But the club scene was totally out of keeping with the rest of the story. In fact, I had to stop reading before it was done because it ruined the 'magical' feeling of the beginning. It was good... but it just didn't fit with the first half.

I felt the club totally broke the flow of the shyness and opening up that you had been working with since the beginning of the story. It was as though you skipped through several chapters or used the ending of a different story.
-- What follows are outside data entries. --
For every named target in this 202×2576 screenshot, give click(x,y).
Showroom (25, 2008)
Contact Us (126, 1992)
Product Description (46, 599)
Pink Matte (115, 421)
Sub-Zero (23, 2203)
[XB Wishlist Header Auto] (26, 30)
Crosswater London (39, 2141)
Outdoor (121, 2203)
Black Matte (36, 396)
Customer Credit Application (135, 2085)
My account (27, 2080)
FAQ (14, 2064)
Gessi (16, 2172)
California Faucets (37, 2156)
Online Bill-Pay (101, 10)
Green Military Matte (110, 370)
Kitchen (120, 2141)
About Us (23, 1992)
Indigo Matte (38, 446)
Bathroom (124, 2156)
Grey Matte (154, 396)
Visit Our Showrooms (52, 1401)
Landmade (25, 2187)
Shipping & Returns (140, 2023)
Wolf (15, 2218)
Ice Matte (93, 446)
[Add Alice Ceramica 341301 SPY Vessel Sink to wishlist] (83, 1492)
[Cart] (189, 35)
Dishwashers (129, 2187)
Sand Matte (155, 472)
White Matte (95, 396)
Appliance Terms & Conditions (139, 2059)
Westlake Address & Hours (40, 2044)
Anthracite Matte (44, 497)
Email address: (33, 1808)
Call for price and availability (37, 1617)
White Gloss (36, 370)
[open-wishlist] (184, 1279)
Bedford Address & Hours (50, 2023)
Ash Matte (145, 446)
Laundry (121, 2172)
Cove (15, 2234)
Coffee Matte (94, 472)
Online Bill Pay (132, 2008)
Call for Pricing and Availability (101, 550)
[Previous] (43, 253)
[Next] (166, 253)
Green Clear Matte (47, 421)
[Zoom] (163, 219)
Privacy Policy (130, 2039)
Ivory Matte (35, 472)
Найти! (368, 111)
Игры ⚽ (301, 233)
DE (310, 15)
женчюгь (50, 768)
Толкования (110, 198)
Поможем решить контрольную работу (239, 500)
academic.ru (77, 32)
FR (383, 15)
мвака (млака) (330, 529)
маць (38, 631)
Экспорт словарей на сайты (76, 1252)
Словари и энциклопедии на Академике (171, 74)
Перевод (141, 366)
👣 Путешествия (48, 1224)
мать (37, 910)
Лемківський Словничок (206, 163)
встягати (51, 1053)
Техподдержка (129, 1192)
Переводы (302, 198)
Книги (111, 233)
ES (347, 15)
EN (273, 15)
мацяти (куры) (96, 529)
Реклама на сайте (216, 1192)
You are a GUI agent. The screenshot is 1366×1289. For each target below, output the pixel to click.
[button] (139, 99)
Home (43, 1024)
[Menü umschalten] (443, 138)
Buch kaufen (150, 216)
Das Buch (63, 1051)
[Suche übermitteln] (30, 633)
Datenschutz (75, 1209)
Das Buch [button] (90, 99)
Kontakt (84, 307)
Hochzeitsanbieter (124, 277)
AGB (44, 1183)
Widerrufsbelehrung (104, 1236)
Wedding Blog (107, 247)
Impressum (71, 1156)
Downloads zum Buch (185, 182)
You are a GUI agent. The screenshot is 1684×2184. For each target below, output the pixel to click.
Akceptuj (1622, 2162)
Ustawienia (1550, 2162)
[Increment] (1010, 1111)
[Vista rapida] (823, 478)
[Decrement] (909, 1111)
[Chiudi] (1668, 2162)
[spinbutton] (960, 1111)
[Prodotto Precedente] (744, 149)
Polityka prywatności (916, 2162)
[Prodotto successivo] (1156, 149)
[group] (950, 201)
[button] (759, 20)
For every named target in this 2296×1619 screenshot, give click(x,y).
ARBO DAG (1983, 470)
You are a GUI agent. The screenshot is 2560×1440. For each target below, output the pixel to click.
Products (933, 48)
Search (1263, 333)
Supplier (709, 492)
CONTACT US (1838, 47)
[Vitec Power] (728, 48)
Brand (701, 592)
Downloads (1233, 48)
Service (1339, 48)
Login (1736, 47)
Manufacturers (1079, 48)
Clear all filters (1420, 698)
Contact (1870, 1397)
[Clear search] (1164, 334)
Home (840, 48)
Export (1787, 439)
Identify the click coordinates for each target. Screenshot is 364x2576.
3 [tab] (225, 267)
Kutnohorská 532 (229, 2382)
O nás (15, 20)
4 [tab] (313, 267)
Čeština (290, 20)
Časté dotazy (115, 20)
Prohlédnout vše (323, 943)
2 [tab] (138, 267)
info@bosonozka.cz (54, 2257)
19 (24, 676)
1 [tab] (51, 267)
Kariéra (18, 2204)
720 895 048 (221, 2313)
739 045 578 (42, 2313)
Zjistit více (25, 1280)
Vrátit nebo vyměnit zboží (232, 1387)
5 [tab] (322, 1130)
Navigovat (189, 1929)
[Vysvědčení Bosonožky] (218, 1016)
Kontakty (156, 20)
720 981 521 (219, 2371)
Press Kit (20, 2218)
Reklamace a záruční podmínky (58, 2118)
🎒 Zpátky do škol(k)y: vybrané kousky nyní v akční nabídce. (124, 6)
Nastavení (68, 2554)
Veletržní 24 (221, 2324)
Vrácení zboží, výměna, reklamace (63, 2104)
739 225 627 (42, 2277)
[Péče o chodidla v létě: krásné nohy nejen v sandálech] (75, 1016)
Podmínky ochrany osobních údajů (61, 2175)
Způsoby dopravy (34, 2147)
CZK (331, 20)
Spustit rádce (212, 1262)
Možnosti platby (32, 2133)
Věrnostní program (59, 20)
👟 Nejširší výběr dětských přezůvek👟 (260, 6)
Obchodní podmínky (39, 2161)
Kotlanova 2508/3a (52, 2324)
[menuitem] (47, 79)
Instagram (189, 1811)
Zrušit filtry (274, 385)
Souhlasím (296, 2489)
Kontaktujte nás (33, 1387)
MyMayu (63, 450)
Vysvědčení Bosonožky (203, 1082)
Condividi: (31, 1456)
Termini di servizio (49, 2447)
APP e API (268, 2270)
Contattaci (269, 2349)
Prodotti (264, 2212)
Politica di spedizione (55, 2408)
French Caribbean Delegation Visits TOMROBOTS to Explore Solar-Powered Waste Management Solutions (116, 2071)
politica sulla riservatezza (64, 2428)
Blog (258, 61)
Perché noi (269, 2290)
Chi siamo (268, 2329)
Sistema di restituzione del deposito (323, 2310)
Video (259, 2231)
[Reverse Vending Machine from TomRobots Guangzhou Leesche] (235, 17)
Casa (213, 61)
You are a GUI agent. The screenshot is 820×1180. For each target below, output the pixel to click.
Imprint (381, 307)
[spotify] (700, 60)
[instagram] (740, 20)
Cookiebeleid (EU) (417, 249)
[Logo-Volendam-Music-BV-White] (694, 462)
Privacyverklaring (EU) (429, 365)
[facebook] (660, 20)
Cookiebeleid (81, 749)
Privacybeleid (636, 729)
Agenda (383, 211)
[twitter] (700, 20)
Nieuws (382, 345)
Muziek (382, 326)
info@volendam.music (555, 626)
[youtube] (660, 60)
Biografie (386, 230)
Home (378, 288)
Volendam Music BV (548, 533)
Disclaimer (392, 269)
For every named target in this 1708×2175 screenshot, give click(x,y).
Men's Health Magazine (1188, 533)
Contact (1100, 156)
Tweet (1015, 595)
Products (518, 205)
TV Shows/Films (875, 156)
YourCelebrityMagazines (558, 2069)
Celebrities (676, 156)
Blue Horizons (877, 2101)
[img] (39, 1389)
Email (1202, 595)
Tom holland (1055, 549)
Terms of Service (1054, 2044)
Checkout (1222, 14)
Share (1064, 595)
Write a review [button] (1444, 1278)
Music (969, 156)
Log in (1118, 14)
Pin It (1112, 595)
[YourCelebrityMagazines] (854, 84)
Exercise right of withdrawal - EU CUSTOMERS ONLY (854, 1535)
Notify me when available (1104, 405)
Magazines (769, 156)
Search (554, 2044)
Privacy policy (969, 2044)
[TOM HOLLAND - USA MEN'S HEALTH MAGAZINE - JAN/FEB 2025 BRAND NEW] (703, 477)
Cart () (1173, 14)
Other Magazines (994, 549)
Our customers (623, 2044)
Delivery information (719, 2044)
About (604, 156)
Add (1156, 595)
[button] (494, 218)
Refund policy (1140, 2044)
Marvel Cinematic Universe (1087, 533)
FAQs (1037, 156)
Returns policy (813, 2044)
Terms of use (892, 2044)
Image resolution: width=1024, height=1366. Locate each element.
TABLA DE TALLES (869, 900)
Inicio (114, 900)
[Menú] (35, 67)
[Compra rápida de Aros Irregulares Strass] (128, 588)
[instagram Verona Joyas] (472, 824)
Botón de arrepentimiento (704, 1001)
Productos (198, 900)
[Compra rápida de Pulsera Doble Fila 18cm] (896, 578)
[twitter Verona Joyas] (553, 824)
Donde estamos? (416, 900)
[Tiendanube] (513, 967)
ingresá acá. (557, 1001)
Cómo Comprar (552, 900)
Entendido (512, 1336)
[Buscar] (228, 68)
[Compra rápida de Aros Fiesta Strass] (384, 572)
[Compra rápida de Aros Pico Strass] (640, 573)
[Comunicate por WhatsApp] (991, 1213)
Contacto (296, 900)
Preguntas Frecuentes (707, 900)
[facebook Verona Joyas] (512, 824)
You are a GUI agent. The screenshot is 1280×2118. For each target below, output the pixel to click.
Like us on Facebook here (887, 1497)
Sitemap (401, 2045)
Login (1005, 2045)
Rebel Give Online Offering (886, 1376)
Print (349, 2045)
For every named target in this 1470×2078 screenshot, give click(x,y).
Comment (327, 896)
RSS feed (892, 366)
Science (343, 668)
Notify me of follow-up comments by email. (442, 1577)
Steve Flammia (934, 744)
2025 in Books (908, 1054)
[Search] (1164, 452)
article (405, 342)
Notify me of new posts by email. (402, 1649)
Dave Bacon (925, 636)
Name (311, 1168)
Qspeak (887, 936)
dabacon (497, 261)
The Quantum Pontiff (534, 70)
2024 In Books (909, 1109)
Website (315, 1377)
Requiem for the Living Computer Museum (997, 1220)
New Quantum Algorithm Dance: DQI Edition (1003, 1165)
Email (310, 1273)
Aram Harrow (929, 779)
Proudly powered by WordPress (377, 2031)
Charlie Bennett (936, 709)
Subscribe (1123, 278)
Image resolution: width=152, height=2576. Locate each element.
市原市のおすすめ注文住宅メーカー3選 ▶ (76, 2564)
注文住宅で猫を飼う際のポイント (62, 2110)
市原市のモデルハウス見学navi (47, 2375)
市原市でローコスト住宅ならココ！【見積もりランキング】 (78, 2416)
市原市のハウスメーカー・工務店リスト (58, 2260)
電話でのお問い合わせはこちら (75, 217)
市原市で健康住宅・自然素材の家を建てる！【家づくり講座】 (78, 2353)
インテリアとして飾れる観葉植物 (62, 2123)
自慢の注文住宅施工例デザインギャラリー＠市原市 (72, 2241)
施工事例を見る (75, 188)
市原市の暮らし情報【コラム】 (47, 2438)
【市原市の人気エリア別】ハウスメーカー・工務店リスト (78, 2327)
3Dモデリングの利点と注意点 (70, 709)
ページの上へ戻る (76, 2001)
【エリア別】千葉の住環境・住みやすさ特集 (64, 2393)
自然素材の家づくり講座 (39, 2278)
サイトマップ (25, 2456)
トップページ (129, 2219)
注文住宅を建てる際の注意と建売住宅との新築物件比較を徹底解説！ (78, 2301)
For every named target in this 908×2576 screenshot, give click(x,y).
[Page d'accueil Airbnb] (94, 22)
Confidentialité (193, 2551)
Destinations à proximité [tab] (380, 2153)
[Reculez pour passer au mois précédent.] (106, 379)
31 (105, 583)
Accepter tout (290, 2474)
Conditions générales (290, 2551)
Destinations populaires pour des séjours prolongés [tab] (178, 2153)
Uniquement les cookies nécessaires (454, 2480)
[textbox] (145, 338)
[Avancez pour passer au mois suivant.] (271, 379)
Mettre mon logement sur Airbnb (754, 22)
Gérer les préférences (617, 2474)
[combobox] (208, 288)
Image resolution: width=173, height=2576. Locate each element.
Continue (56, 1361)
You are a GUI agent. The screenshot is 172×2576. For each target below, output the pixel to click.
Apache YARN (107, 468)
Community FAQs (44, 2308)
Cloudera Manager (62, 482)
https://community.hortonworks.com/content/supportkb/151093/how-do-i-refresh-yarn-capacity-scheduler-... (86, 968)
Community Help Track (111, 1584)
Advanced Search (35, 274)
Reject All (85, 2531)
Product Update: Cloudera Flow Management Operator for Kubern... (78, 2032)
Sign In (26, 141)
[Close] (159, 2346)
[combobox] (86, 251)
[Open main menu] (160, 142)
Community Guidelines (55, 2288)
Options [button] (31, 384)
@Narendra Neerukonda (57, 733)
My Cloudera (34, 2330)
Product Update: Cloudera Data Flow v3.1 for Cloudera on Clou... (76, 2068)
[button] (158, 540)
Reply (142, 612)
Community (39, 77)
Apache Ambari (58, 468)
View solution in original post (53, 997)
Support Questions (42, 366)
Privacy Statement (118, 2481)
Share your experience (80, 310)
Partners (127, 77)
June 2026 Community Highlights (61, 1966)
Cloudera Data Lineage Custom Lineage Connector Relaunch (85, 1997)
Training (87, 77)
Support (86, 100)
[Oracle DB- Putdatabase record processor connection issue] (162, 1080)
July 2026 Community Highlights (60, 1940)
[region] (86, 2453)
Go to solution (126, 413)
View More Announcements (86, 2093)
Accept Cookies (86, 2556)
Maybe you should consider splitting the story in two. I would really like to see the 'hot tub' story spin out to its logical conclusion

AnonymousAnonymousover 19 years ago
Made me tingle

Wow! That was a very good story! Have you writen others? If so, please e-mail me and tell me their titles! Mushy_6@hotmail.com 100% Very awesome!

AnonymousAnonymousover 19 years ago
Best Story EVER

Finally... disheveled, dissolved, naked in your bed. All I've ever wanted... God how I loved it. It was PERFECT! So delicious...

sexmatesexmateover 19 years ago
Absolutely PERFECT!

Damn! This story is HOT! And unbelievably well written.

The words made the pictures in my mind just simply mind blowing. No movie has been better.

Thanks for the well spent time!

Sexmate

THoeyTHoeyover 19 years ago
Wow...

Really, I can't say much more than Wow. That was a great story.

RegTRegTover 19 years ago
Brilliant!

This is your best so far, and you have written some excellent stories. I think this is possibly the best story on the entire site.The quality of the writing in "Melinda" is superb - great use of language - reminded me of Guy Davenport, who seems to be able to invest words with power far beyond their normal meaning. Well done! Looking forward to your next story (as always).

AnonymousAnonymousover 19 years ago
Superb Ending

The best part is the ending and that's what it's worth of reading ... Though at the begining it's quite differnt kind of story and the middle ( the club ) part have done no good to it and it was quite boring a task to finish that part ... But once I started the end ( and of course the main ) part, it's just fantastic and really really cool ( in reality it was soooo hooootttt ) ... Next time just maintain the tone and for sure everyone will demand higher grades in the voting system ...

Last words: May be I'm becoming monotonous, again I've to tell this. I haven't find this much intense description of love making before.

YourLittleGirl9YourLittleGirl9over 19 years ago
Blushing

Oh god, I'm all warm and pink and fuzzy. You are the best writer on this site. You deserve a fucking medal or something. And the club scene... right up my alley, no matter what all these dufuses say. Nothing like a blindfold to cap off a sexy story... and yes, the ending, hot and sweet, like chinese food. Will you marry me???? Hahaha! God what you do to me...

AnonymousAnonymousover 19 years ago
Wow

Goddddddddddddamn this is hot. I've only read the first 3 pages, but that was enough. Maybe I'll finish next time. The story I mean. <grin>

sacksackover 19 years ago
This would have been even better....

If you had submitted it in three-four bite sized chunks. As it stands now, reading the story is like eating 3 Filet Mignon steaks in one sitting!! There is so much sex in various situations it is hard to take it all in. Moreover, you could have left some cool cliffhangers to entice the reader into reading the next section. Otherwise, this is definitely better than the usual Incest story...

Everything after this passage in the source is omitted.